The cross-market success metric: We report on both individual market performance and aggregate business outcome. This keeps teams accountable while acknowledging that different markets require different strategies.
From the creator side, I can tell you what makes a bilingual campaign actually work:
On the brief: Please, please send me a brief that respects my market. If you’re asking me to create for US audiences, don’t give me a Mexico-specific brief. I’ll do worse because I’m not authentically creating for my actual audience.
On collaboration: Check in with me throughout production. Not micro-managing, just showing that you care about the output quality.

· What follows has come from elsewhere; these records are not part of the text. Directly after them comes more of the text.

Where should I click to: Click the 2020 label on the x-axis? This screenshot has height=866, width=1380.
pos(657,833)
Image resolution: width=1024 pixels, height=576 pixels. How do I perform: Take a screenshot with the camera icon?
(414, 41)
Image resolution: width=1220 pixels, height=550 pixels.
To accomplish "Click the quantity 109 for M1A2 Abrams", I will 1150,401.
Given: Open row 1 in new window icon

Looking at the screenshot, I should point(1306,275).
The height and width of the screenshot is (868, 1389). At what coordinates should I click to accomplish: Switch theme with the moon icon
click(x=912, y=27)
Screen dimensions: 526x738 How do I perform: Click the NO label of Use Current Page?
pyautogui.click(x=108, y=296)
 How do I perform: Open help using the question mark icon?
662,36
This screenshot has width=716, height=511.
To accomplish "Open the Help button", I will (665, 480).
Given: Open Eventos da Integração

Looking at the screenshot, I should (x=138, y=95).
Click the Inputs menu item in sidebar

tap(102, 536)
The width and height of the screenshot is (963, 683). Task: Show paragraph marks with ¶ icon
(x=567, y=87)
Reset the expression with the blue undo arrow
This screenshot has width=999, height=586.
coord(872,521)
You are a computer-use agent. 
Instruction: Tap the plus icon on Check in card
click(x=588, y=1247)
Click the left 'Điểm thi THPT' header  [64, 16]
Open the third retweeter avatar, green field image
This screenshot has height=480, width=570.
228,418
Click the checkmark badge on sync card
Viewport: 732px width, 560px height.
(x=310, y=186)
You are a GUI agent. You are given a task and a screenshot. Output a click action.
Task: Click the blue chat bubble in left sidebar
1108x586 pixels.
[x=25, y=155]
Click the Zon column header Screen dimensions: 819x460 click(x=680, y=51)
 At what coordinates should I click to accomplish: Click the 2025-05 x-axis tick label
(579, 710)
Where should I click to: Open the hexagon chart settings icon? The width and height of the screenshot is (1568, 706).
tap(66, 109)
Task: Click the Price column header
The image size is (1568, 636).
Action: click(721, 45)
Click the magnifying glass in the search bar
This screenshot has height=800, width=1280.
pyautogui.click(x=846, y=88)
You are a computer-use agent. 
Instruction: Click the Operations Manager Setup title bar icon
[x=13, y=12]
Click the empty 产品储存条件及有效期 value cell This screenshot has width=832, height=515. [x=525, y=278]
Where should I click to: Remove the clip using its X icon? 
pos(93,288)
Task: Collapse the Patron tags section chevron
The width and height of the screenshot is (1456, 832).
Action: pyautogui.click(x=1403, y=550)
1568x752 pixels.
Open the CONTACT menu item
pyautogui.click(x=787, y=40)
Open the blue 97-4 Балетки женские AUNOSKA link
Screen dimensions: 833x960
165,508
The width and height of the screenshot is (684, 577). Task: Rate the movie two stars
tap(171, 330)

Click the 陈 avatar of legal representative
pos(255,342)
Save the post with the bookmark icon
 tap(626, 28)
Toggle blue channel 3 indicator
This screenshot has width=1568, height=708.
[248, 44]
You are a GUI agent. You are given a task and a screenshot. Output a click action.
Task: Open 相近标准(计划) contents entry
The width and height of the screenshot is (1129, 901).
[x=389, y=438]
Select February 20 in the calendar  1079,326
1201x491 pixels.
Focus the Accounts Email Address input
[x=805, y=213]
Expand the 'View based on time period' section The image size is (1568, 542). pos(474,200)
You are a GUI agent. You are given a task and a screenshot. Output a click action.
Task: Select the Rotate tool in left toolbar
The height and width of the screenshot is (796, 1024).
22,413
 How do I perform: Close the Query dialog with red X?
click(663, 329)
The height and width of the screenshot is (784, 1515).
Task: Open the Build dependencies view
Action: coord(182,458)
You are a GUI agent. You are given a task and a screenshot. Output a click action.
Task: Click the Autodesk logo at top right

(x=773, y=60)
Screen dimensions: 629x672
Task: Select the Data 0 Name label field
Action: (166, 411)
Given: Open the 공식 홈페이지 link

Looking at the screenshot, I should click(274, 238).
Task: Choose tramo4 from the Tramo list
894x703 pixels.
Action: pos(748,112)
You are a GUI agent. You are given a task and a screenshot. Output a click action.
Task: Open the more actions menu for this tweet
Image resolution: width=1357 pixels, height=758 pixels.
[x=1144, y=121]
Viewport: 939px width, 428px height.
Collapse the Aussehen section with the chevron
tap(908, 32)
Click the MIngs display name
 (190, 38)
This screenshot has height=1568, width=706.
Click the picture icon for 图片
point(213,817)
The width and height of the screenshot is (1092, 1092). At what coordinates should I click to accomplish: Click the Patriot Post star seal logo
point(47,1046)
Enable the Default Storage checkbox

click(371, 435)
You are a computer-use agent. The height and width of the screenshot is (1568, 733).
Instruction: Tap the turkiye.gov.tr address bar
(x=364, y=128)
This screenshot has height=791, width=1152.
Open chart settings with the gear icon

This especially matters for LATAM creators—relationship-driven feedback is way more effective than “here are the rules.”
On assets: Be clear about what you need. If you want UGC assets for ads, tell me that explicitly. If you want organic-looking posts, tell me that too. Different creative approaches entirely.
On measurement: Post your results and tell me what worked. I learn from it, you learn from it, and future partnerships with me are better. Creators who know “my US content gets 6% engagement, my LATAM content gets 12%” can optimize accordingly.
What kills partnerships: Forcing me into the same creative box as creators in other markets just because it’s easier for you. My best work comes from authenticity. Let me create authentically and you’ll see better results.
We operate bilingual campaigns on a structured playbook that’s evolved over 30+ campaigns.
Phase 1: Strategy (Week 1)
- Define business outcome (sales, awareness, consideration shift)
- Define regional approach (how will we achieve this outcome differently in each market?)
- Identify KPIs aligned to outcome
Phase 2: Planning (Week 2-3)
- Creator selection using market-specific criteria
- Brief development (master + regional)
- Budget allocation (How much goes to US vs LATAM? Usually reflects market size and maturity)
Phase 3: Execution (Week 4-8)
- Creators produce content
- We manage review/feedback (lightweight for trusted partners, detailed for new ones)
- Assets collected and organized
Phase 4: Deployment (Week 9-10)
- Content scheduled with market-specific timing
- Tracking parameters set up
- Real-time monitoring dashboards live
Phase 5: Analysis (Week 11+)
- Daily performance monitoring
- Weekly regional deep dives
- Post-campaign analysis: What drove success? Where did it underperform? What would we change?
Success metric formula:
Business Outcome (Sales, Brand Lift, etc.) / Total Campaign Spend = Campaign ROI
Then we break this down by region to see where dollars were most efficient.
The efficiency gain: Once you’ve defined this playbook, each new campaign moves 30% faster because you’re not re-inventing the workflow. You’re just adapting the playbook to the specific campaign.
Key learning: The bilingual campaign succeeds when you treat each market with respect for its differences while maintaining brand coherence. That’s the hard part. That’s where most campaigns fail.